Having grown up with a severely handicapped sister, and my mom working at a center for mentally handicapped clients, I know my wife and I have been blessed with Isaiah.
More and more kids, one out of 150, are being diagnosed on the autism spectrum, according to Autismspeaks.org, and there are four times as many boys diagnosed. The causes are unknown, with theories like mercury-laced vaccines, allergic reactions to gluten and casein (wheat and dairy products), or longer than normal DNA strands.
My wife and I have other theories about Isaiah's condition that relate to his many surgeries, infections and subsequent hospital stays, but for us the 'why' doesn't really matter - it's the 'now' that means so much.
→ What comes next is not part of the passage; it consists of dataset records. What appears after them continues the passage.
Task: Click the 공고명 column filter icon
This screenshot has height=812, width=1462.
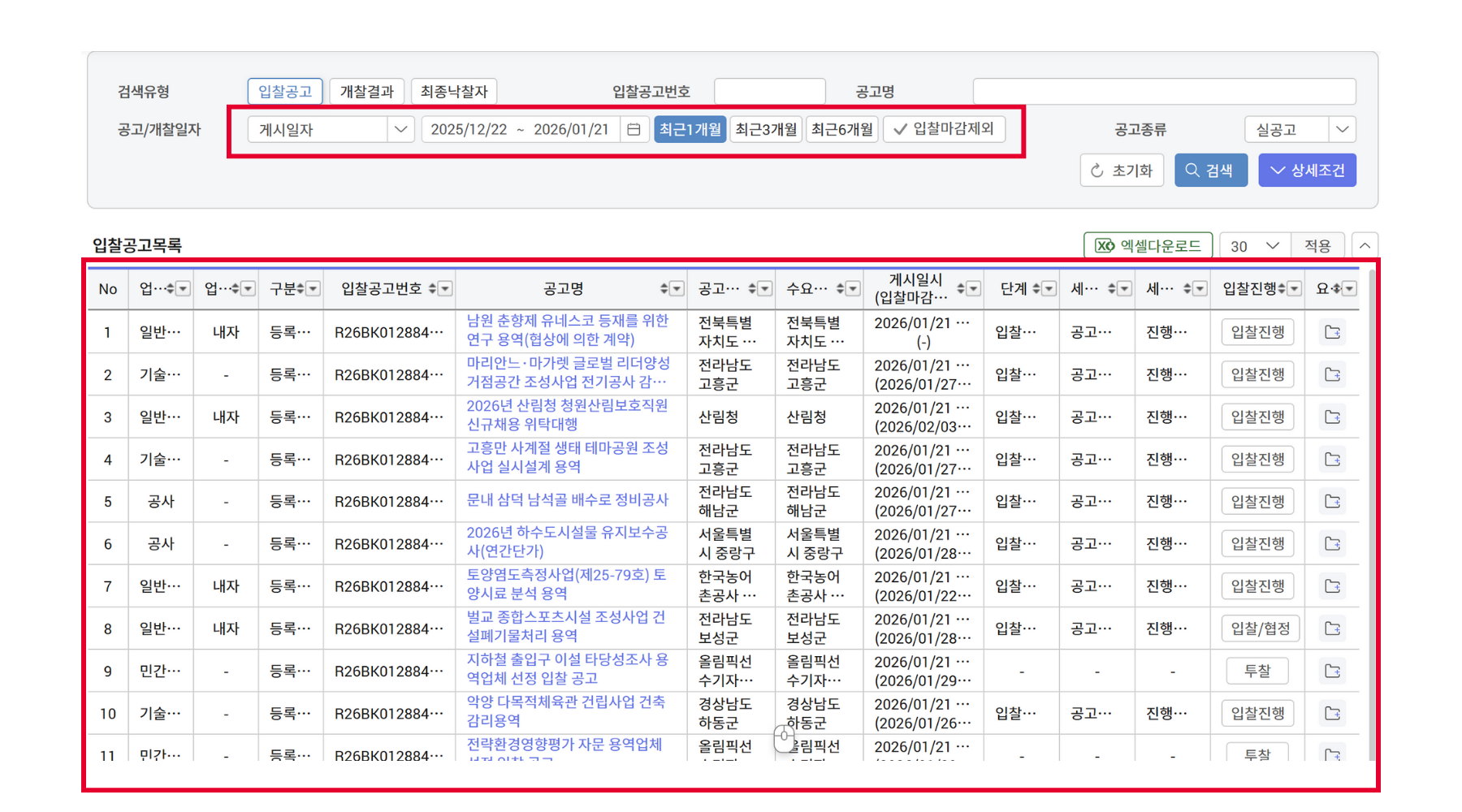Action: tap(677, 289)
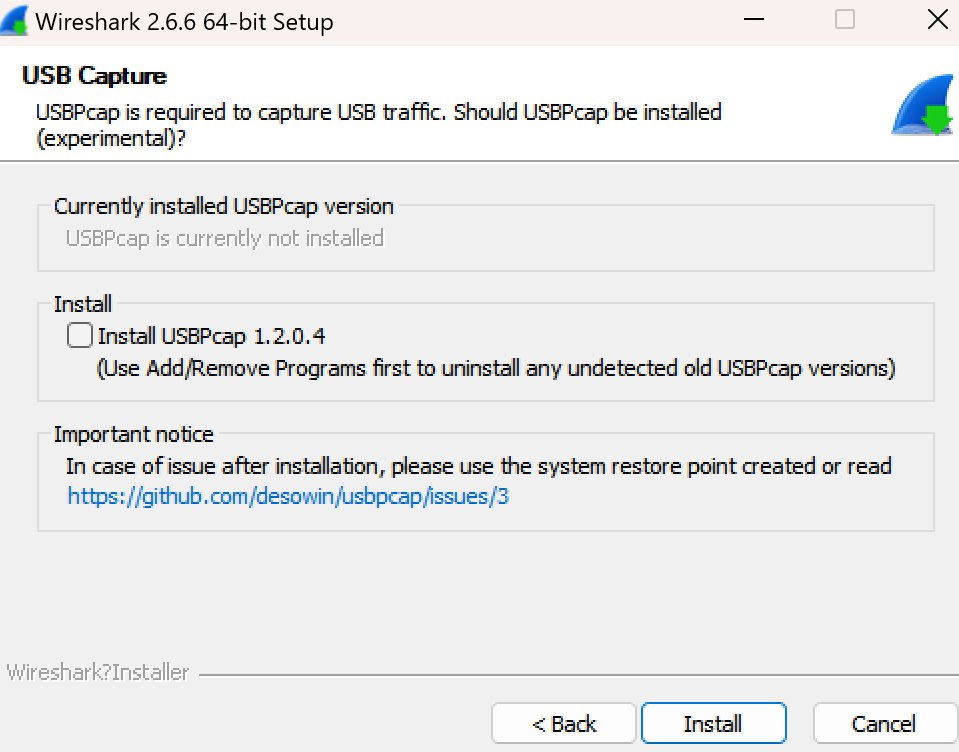Click the 'Install USBPcap 1.2.0.4' checkbox label
959x752 pixels.
tap(211, 336)
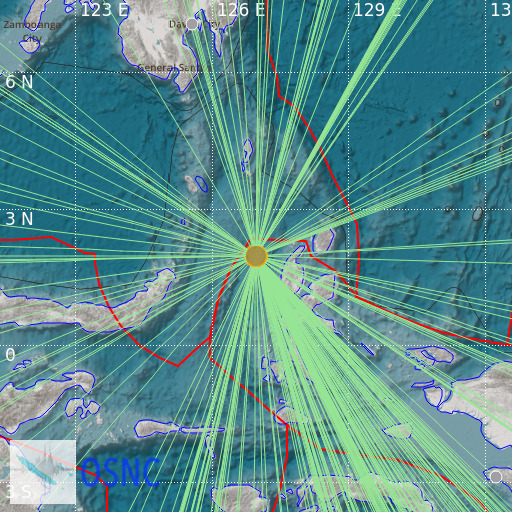This screenshot has width=512, height=512.
Task: Click the island just northeast of the epicenter
Action: 323,240
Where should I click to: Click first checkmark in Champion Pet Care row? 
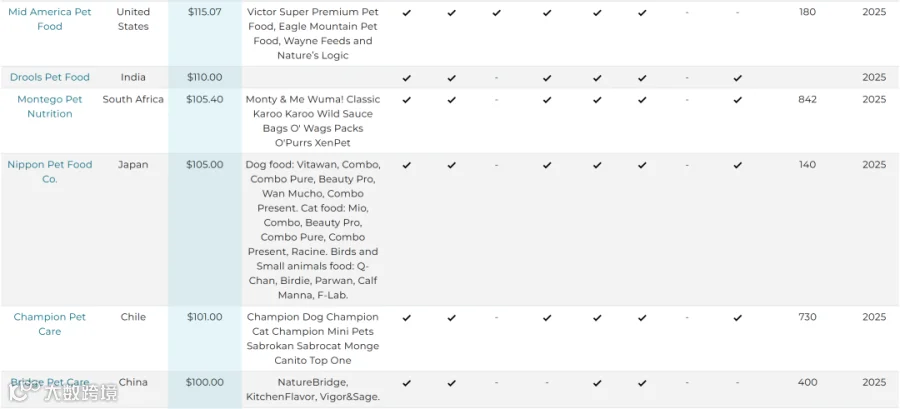point(406,318)
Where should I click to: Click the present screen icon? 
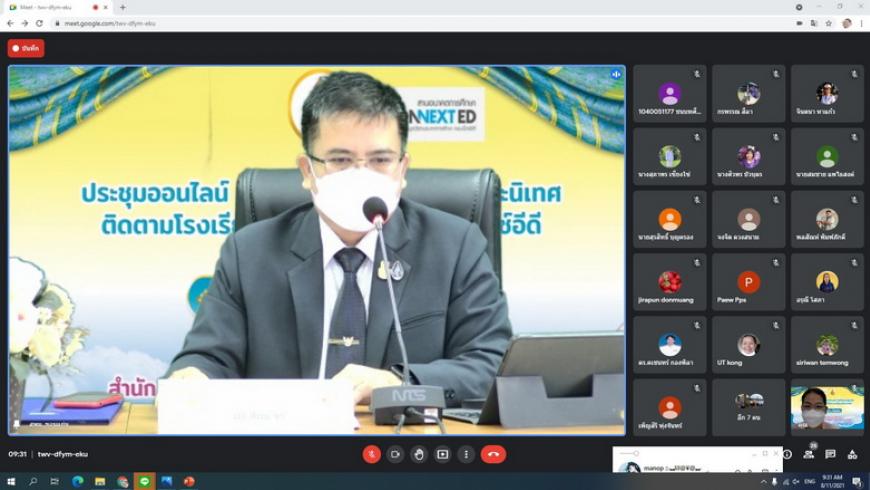click(x=443, y=454)
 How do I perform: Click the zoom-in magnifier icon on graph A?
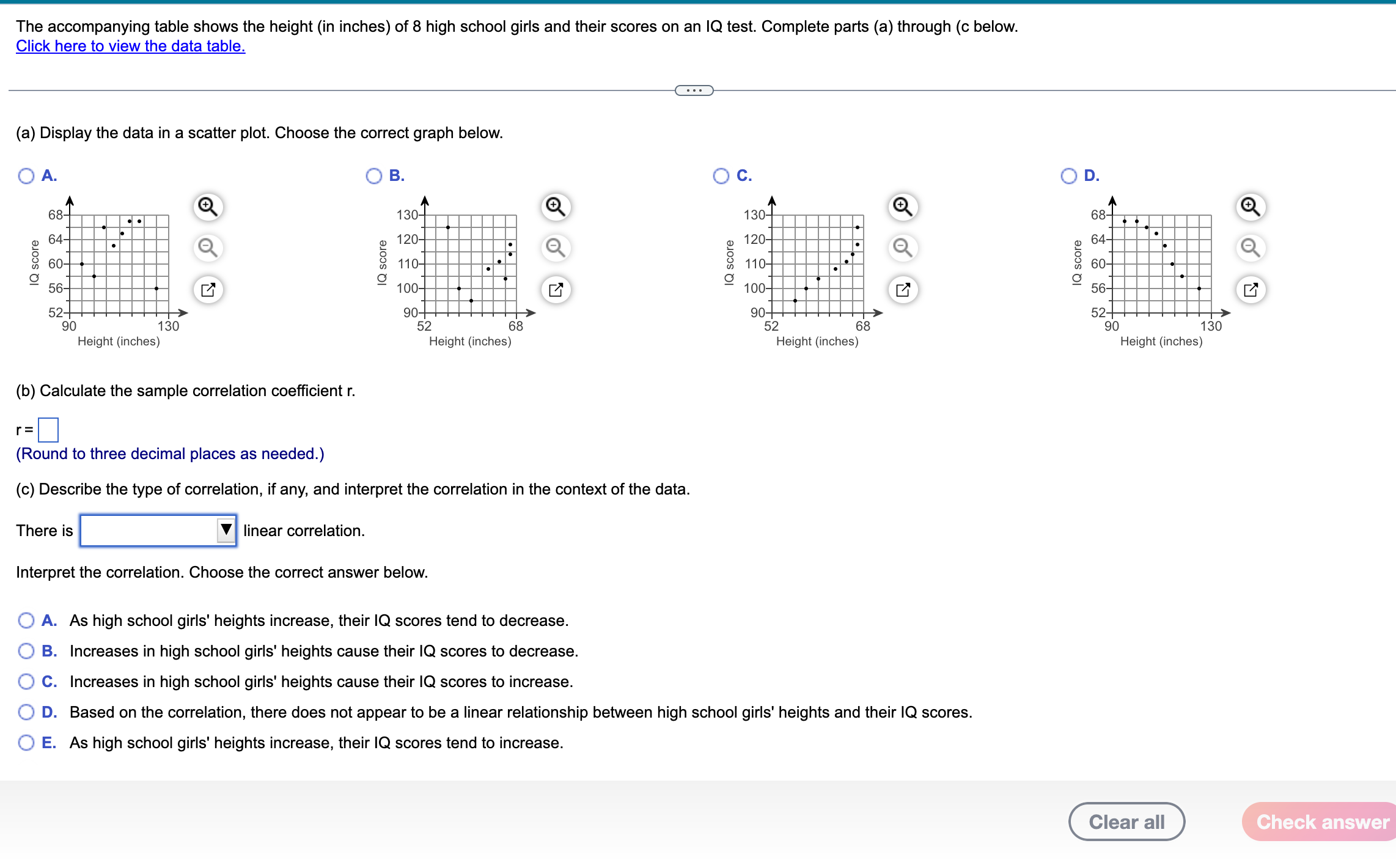(x=208, y=207)
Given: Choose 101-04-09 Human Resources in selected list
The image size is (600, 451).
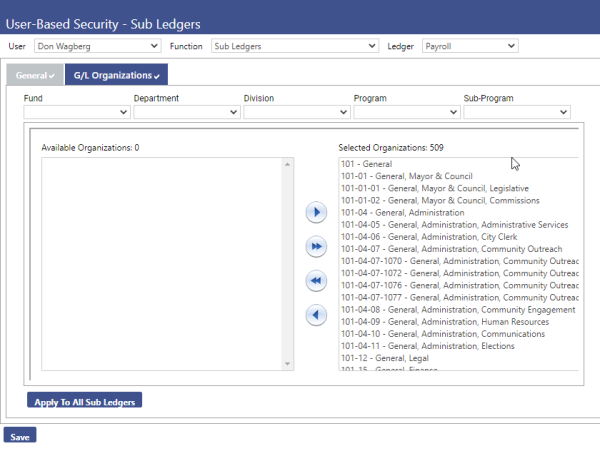Looking at the screenshot, I should click(444, 322).
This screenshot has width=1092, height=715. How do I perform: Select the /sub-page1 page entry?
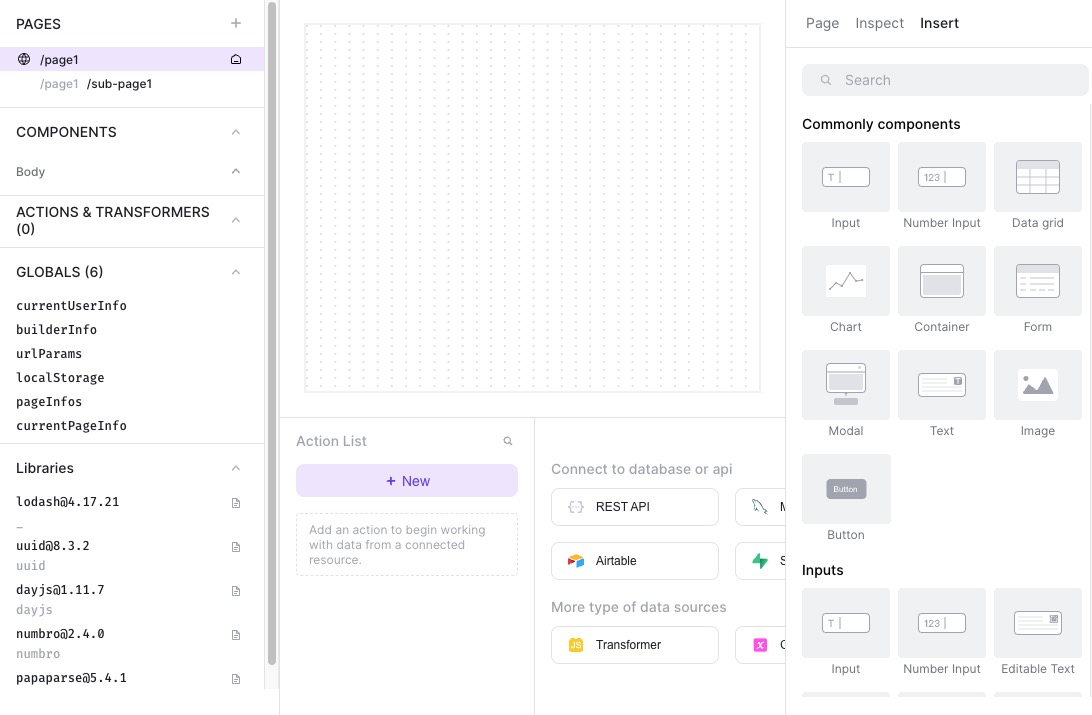(x=120, y=84)
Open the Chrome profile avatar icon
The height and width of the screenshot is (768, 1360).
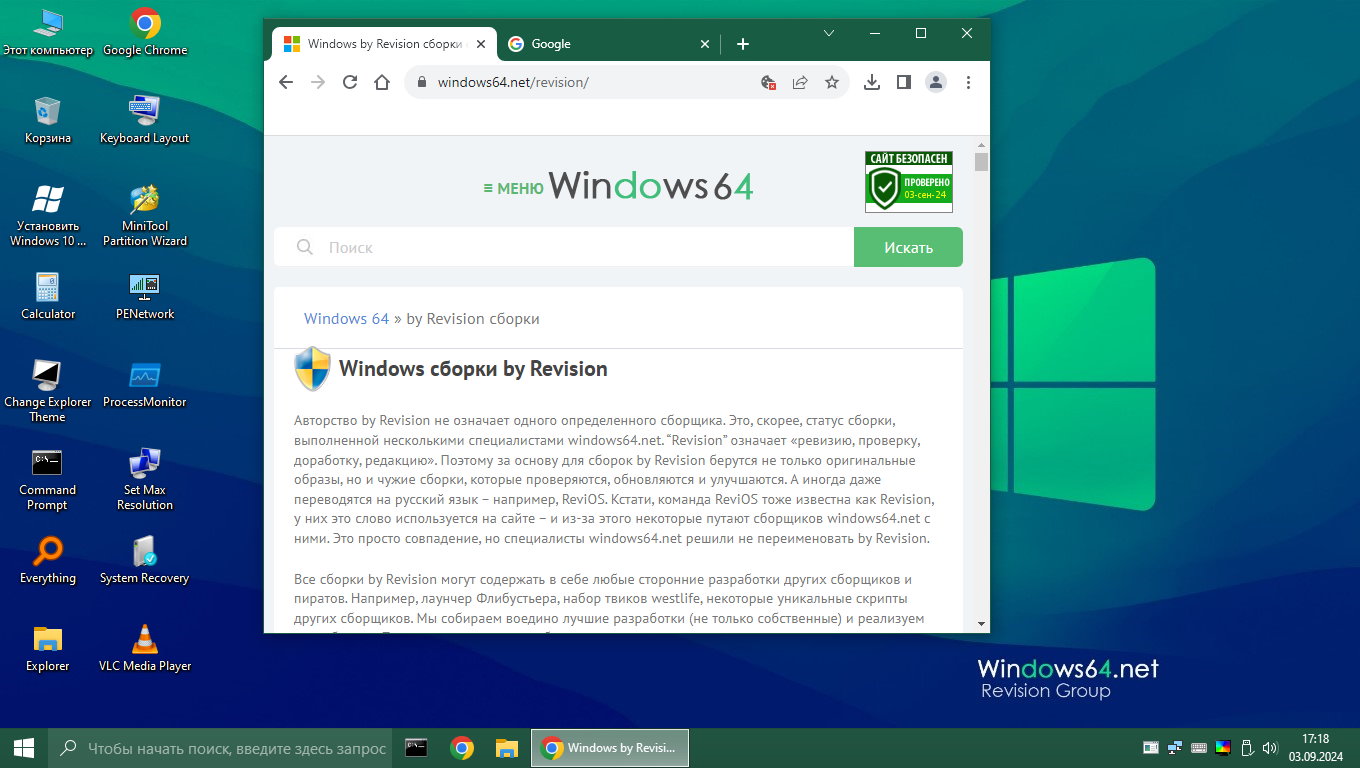[936, 82]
'Now' includes love, patience and understanding and knowing that there is a community of friends and family, teachers and specialists who are willing to work with Isaiah and provide structure, instruction and guidance so he will be the best Isaiah that God created him to be.
As members of the military community, we have access to services through Department of Defense Dependent Schools-Europe and programs through the local Exceptional Family Member Program - resources we wouldn't readily have in the states.
Because of the EFMP we know we're not alone. With more than 930 registered exceptional family members (only includes military families) in the Heidelberg area alone, support is never far away. And with the range of family members, children and adults alike, with a physical, emotional, developmental or educational disability requiring specialized services, there is usually someone who has faced the same struggles.
In the meantime, I look forward to taking long meandering walks with my son through the nearest open field looking for a stream to play in.